It is in Tatarstan, Russia. As in Tatars living there. This is where they were forcefully moved from the Crimea at Stalin's orders, and half of the Tatar population were killed. They do not like Russians at all. In the 1980's Tatars were allowed to move back to the Crimea, and about 10-12% of the population there is now Tatar, and now under Russian military occupation. Presumably, they are not happy with having the Russian 104th Airborne Regiment on their streets. And they are Muslims. Ivan has had .... difficulty ... with Muslims inside their country. And there is communications nowadays between the Crimea and Tatarstan.

Could be coincidence. Could be totally accidental and/or part of the increasingly common breakdowns due to lack of proper maintenance. Or it could be terrorism/sabotage. But if it is sabotage, this indicates some internal blowback and the possibility of kinetic untidiness inside Russia that will affect their actions. Confusion to the enemy!

2014, the Year of Consequences, and not only for us.

Subotai Bahadur
38 weeks ago
38 weeks ago Link To Comment
>>>The Russian bear has retreated to its cave for now, whether to hibernate or re-emerge with renewed ferocity momentarily who can say?<<<

The Russia Bear returning to its cave has not been confirmed. Putin says that there is "no immediate need to invade", but then again he denied those troops from the 76th Chernigov Guards Airborne Shock Division were in fact Russian. The “Guards” designation is a battle honor, like our Presidential Unit Citation. The “Shock” designation involves elite pathfinder status “somewhat” akin to our Rangers [Russian designations don't exactly match ours]. The 76th was the first all volunteer unit in the Russian army [no conscripts allowed]. Seeing the weapons carried, they are carrying small arms that are not standard Russian issue, but rather only issued to Shock and “Troops of Special Designation” [Spetsnaz]. The 76th, and especially its 104th Airborne Regiment which seems to involved, were the spearhead unit in the attacks in Chechnya and Ossetia.

He may still be denying it for that matter.

In the short term, an attack is possible at any moment. By now they have probably sorted out preparations, and are ready to go. Any real or fabricated incident with Ukrainian troops could provide a pretext. In the real world not inhabited by Buraq Hussein, his regime, and allied Leftists in and out of the media; you deal with a crisis by preparing for what the enemy is capable of doing, not by assuming that whatever you think he meant when he talked to you is his ironclad intent.

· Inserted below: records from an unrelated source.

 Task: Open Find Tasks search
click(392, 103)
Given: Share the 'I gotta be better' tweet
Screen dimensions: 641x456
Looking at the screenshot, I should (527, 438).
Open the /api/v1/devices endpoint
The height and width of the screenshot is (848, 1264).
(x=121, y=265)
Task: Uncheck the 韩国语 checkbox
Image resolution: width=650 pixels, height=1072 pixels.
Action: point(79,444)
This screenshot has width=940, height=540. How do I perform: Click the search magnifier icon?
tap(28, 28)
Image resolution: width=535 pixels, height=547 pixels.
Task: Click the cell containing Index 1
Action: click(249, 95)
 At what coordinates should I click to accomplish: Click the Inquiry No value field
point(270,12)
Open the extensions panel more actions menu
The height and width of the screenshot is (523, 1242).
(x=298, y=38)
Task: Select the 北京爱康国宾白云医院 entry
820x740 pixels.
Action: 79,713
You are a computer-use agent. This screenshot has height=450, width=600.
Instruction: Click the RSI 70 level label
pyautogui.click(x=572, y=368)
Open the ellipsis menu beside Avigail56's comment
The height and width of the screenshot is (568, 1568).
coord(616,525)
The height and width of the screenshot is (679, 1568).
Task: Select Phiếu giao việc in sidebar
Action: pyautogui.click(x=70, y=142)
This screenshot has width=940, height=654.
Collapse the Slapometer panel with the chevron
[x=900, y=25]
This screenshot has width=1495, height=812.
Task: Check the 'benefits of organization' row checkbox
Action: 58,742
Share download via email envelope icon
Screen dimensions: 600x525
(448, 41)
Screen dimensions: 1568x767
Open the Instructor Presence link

There is a deadline. I understand that the newly appointed pro-Russian Crimean government has moved the referendum [declared illegitimate by the Ukrainian government] on the Crimea's status from May to March 30. It could be moved to an earlier date. The outcome is as sure as the 100%+ votes in Philadelphia and Chicago for any Democrat. It will be for separation from Ukraine and either federation with Russia, or independence under Russian protection.

The problem is, the Crimea is not viable on its own. Its electricity and water come from Ukraine. So to render Fraternal Assistance to their Crimean clients, Russia will have to take a chunk of Ukraine. And the dance will be on.

>>>Obama up until just now was slamming the brakes on fracking. Now a comes a proposal to fight Russia with natural gas. This unfortunately means more fracking — a political nonstarter in the Obama administration.<<<

There is not only the political problem of going against everything he and his followers believe, it is also the goal: "a proposal to fight Russia with natural gas". Once again, judging intent instead of capabilities and history is a strategic error. There is not one bit of evidence anywhere in Obama's known life and career to indicate that there is any point where he would place the needs of this country over Russia or any other totalitarian country, let alone act to oppose them.

I would also note one other possibility/probability. China first started out making noises to the effect that it would side with Ukraine. Then it reversed itself. This was not a random event.

It is highly conceivable that Russia cut a deal with China. Something to watch for. Sometime in the near future, China will engage in fecal agitation along its periphery. South Korea, Japan, Taiwan, the Philippines, or perhaps India will come under some form of attack. And Russia will back China's play. A "snatch and hold" operation on their territory seems likely, based on recent events. And the states along China's periphery will get as much help from the US as Ukraine and other Eastern European states will receive.

2014, the Year of Consequences.

Subotai Bahadur
38 weeks ago
38 weeks ago Link To Comment
At last, a thread about burritos.

The potential supply of LNG is vaster than most can imagine. Some months ago I attended a talk by Piotr Galitzine, the Chairman of TMK-IPSCO. He makes most of the pipe used in fracking. He mentioned that there are nodules of LNG laying on the ocean floor, apparently a lot of them. The problem is that when disturbed they tend to erupt and rise to the surface. The evil reputations of places like the Bermuda Triangle may come from ships or aircraft being caught by one of those rising methane bubbles. Once they break the surface all that is left is dead fish and a lifeless vessel. If we can get some sheath to trap the nodules so they can be safely extracted the supply of reasonably priced energy would change everything.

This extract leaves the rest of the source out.